[[ EXERCISE INPUT open ]]

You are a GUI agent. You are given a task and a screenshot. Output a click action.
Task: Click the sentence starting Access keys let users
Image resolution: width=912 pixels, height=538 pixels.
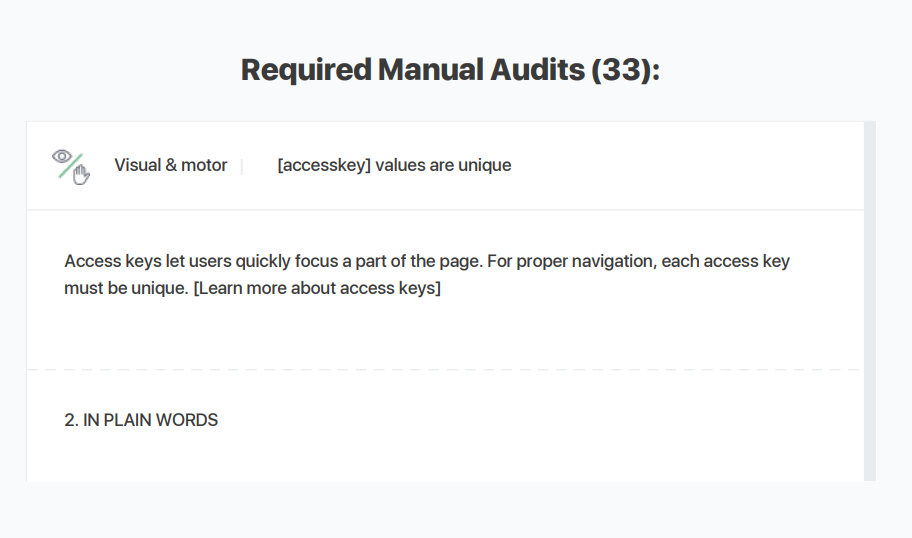coord(273,261)
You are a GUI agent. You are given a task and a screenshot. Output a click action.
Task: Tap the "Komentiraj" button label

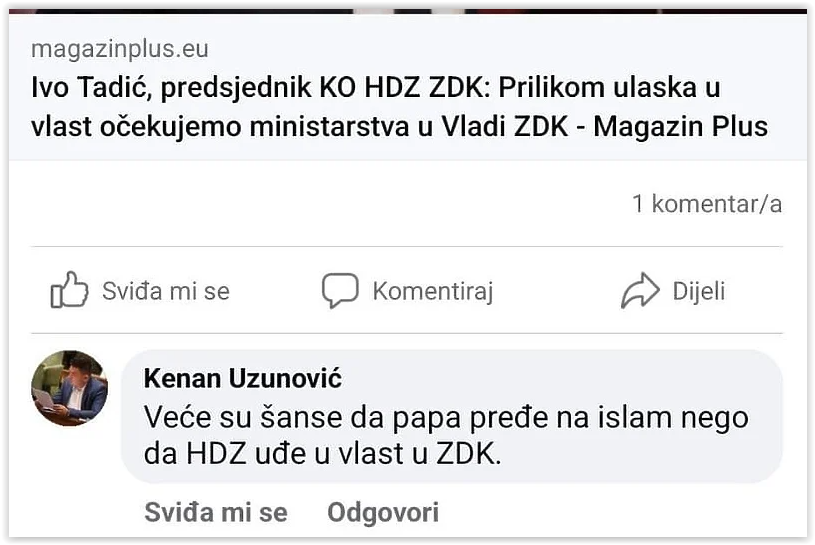tap(432, 291)
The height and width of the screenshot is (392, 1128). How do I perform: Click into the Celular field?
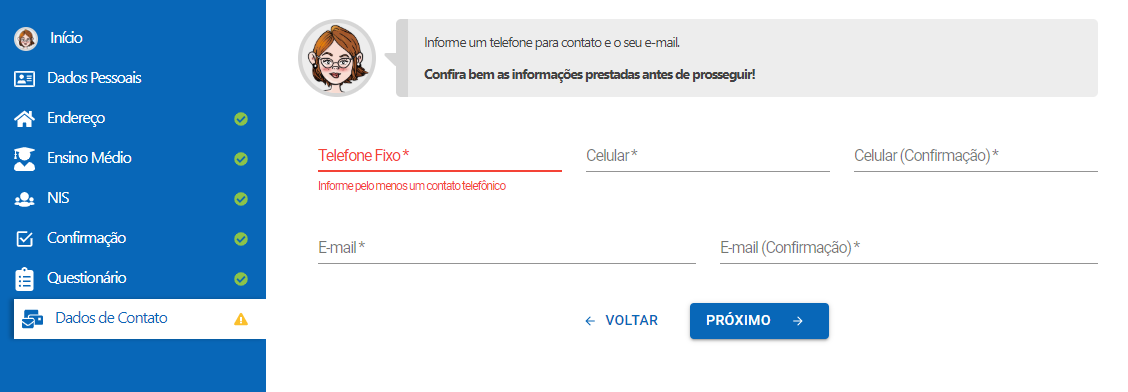pos(708,156)
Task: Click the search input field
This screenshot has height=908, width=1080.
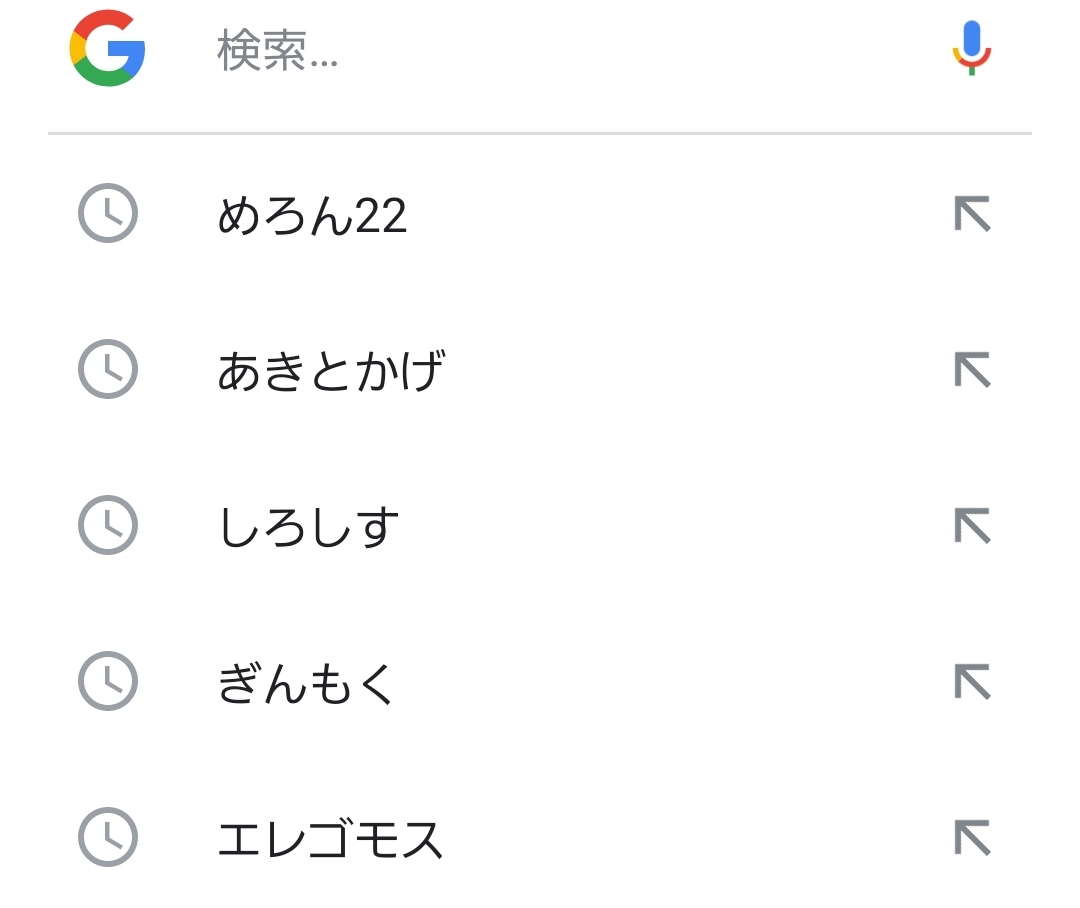Action: pos(560,50)
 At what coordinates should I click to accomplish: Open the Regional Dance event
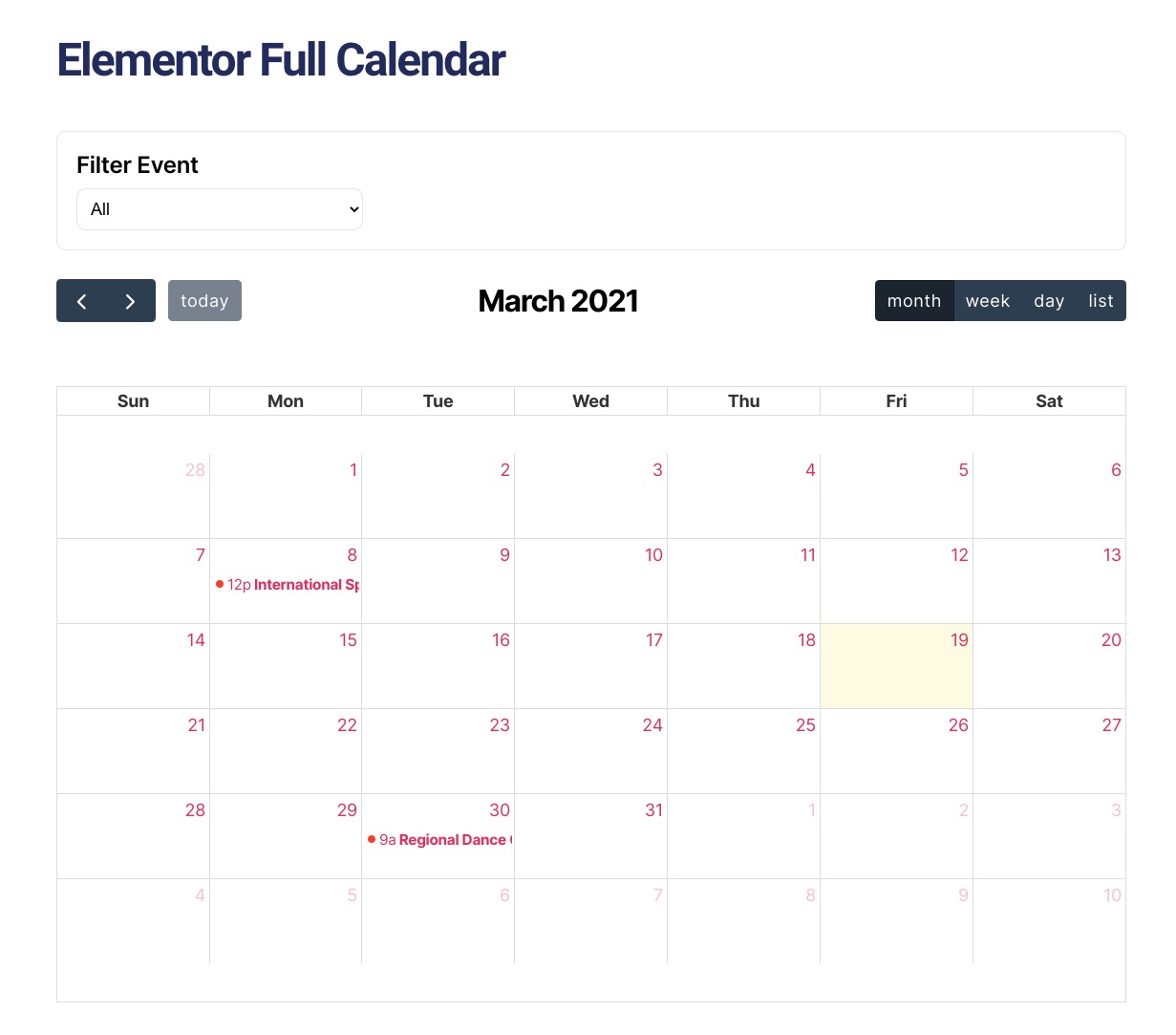coord(449,839)
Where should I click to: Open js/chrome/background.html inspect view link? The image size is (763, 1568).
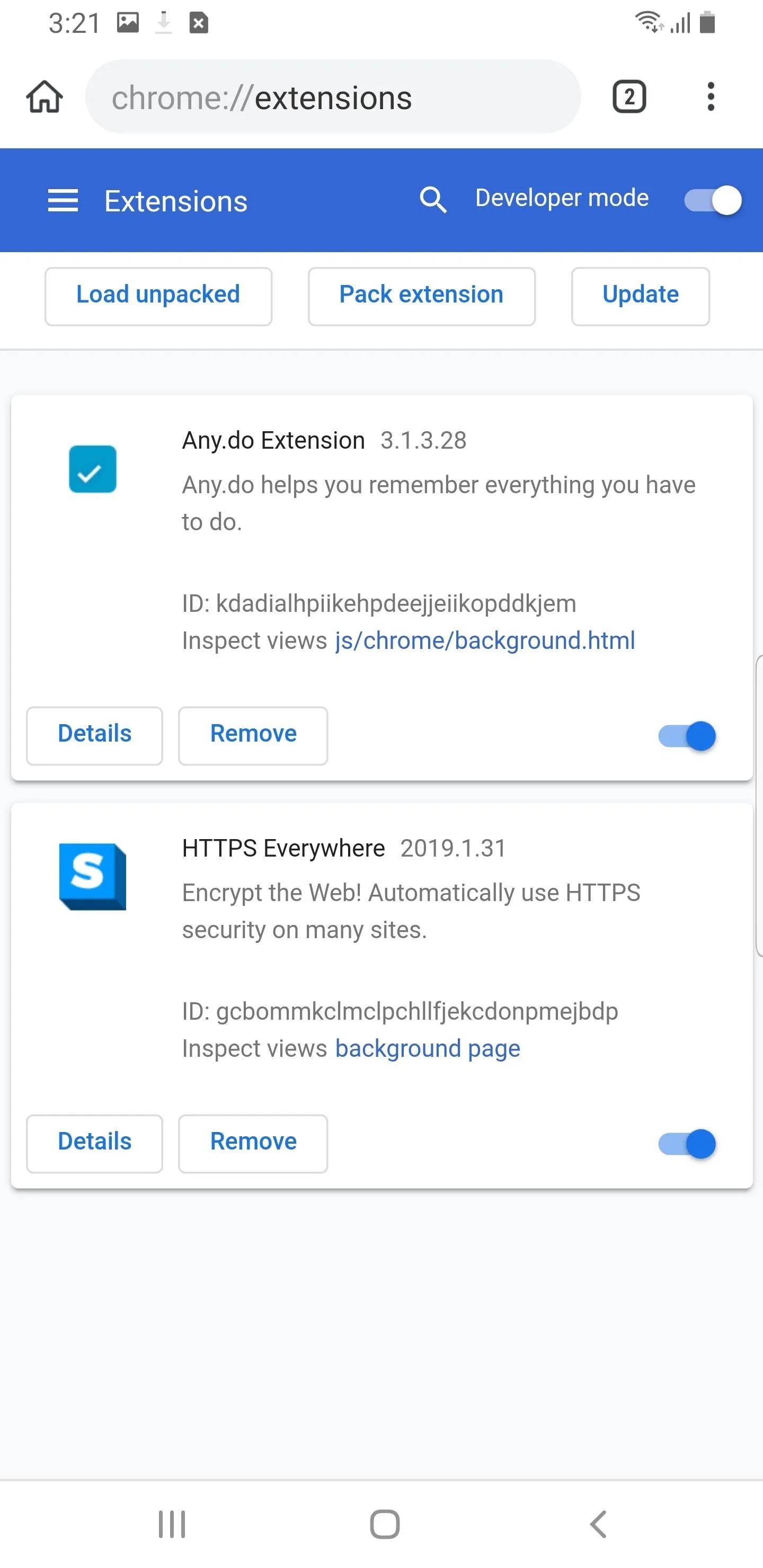pyautogui.click(x=485, y=640)
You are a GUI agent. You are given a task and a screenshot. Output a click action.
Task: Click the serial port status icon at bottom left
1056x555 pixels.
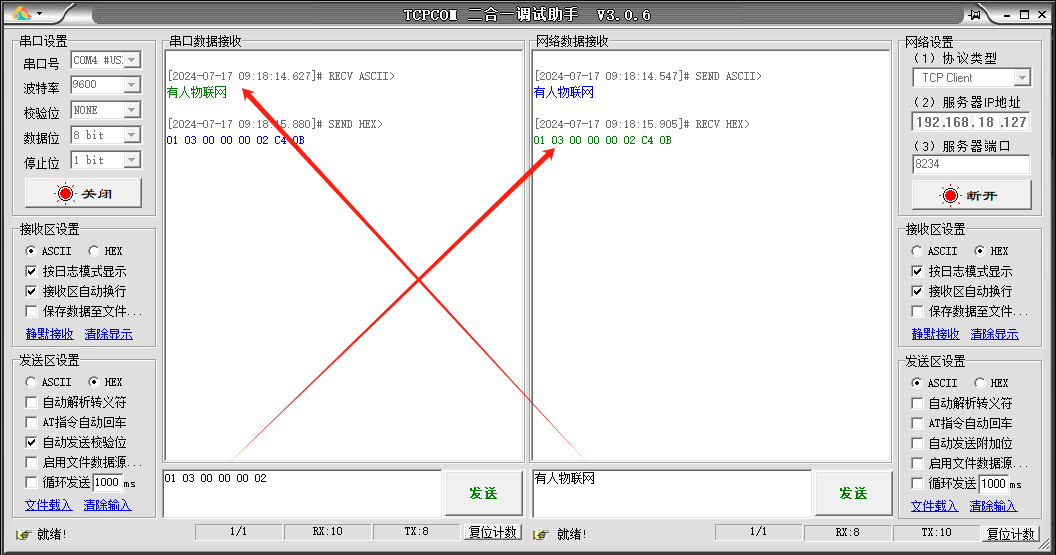point(23,533)
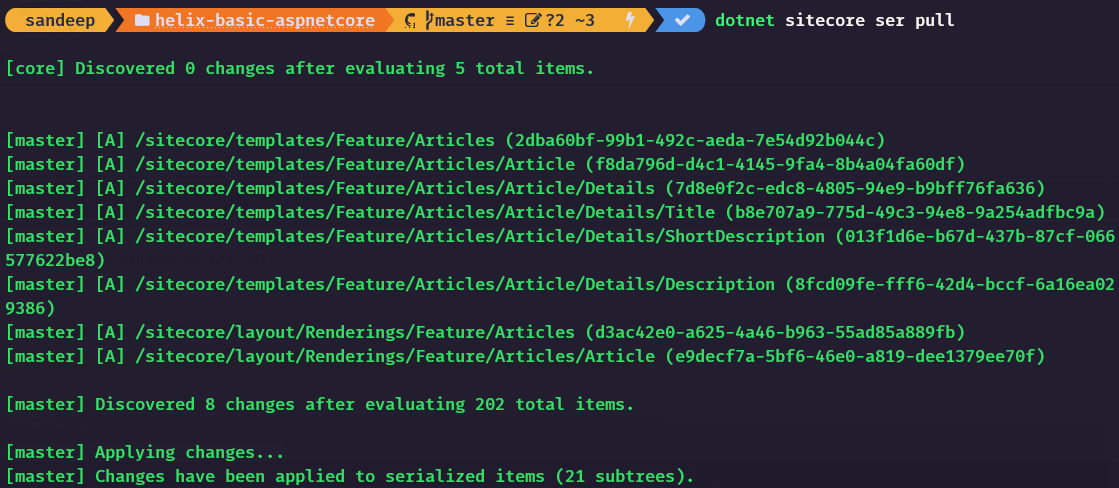Viewport: 1119px width, 488px height.
Task: Click the pencil edit icon in git status
Action: point(533,20)

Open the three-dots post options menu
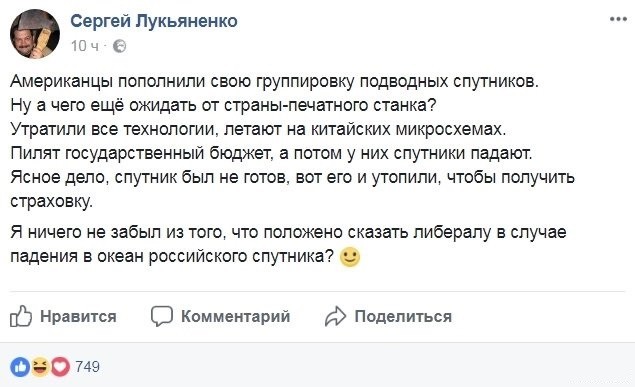coord(618,19)
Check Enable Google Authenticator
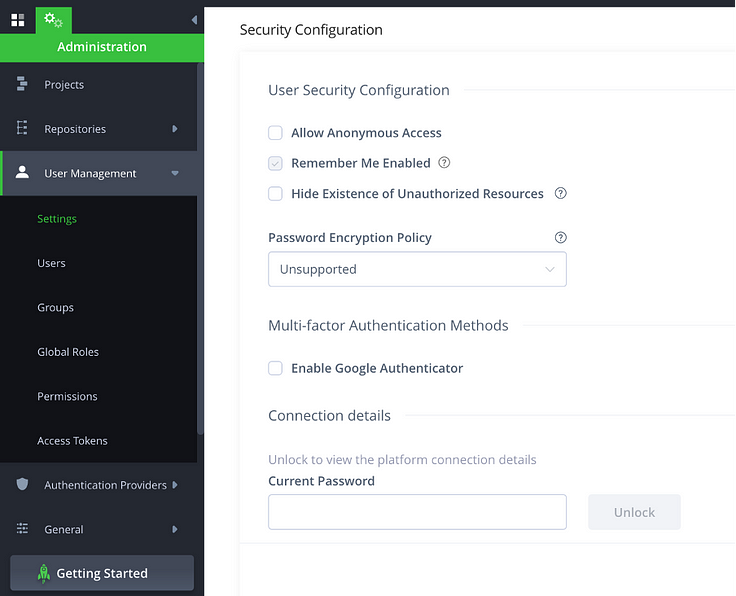Image resolution: width=736 pixels, height=596 pixels. [x=275, y=368]
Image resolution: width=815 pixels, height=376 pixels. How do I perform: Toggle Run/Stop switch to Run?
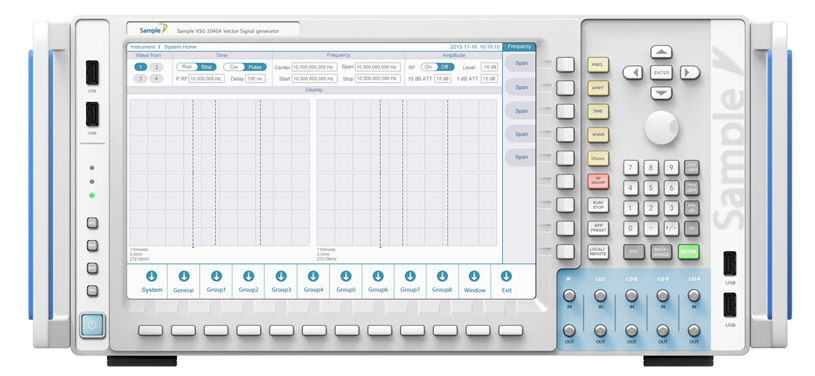click(x=187, y=67)
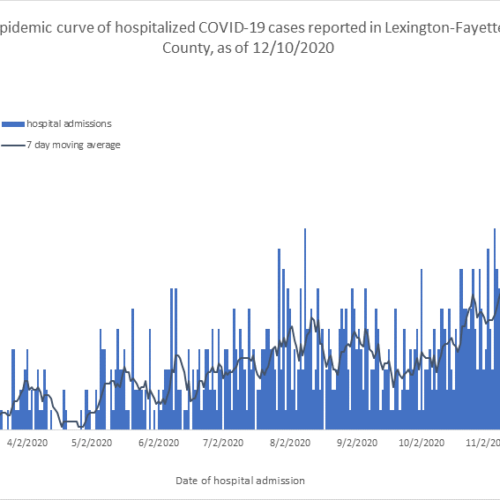Click the partially visible 11/2 axis date label
The image size is (500, 500).
pos(483,443)
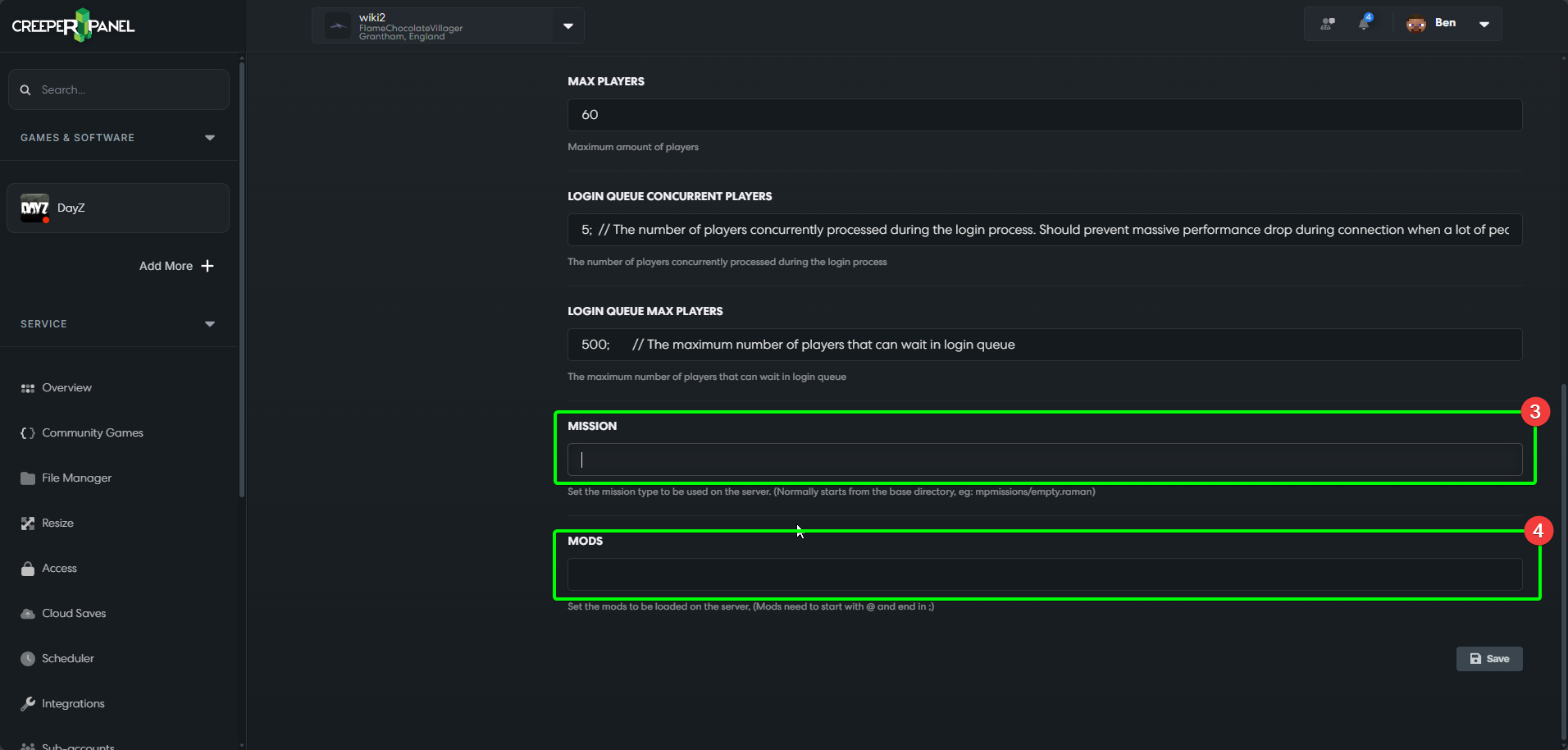Click inside the MODS input field

click(x=1043, y=574)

[[ EXERCISE INPUT closed ]]

▶ INSTRUCTIONS FOR THE TASK
Reproduce each entry word for word and cut the images.

▶ ANSWER AREA
You are a GUI agent. You are given a task and a screenshot. Output a click action.
Task: Click the sentence starting Access keys let users
Image resolution: width=912 pixels, height=538 pixels.
coord(273,261)
You are a GUI agent. You are given a task and a screenshot. Output a click action.
Task: Tap the "Komentiraj" button label

tap(432, 291)
The height and width of the screenshot is (392, 1128). How do I perform: Click into the Celular field?
pos(708,156)
Task: Click the search input field
This screenshot has height=908, width=1080.
Action: pos(560,50)
 At what coordinates should I click to accomplish: Open the Regional Dance event
coord(449,839)
Where should I click to: Open js/chrome/background.html inspect view link? The image size is (763, 1568).
pyautogui.click(x=485, y=640)
You are a GUI agent. You are given a task and a screenshot. Output a click action.
Task: Click the serial port status icon at bottom left
1056x555 pixels.
point(23,533)
Viewport: 1119px width, 488px height.
Task: Click the pencil edit icon in git status
Action: point(533,20)

Open the three-dots post options menu
coord(618,19)
Check Enable Google Authenticator
Image resolution: width=736 pixels, height=596 pixels. [x=275, y=368]
Image resolution: width=815 pixels, height=376 pixels. How do I perform: Toggle Run/Stop switch to Run?
click(x=187, y=67)
Click the partially visible 11/2 axis date label
The image size is (500, 500).
pos(483,443)
Click inside the MODS input field

click(x=1043, y=574)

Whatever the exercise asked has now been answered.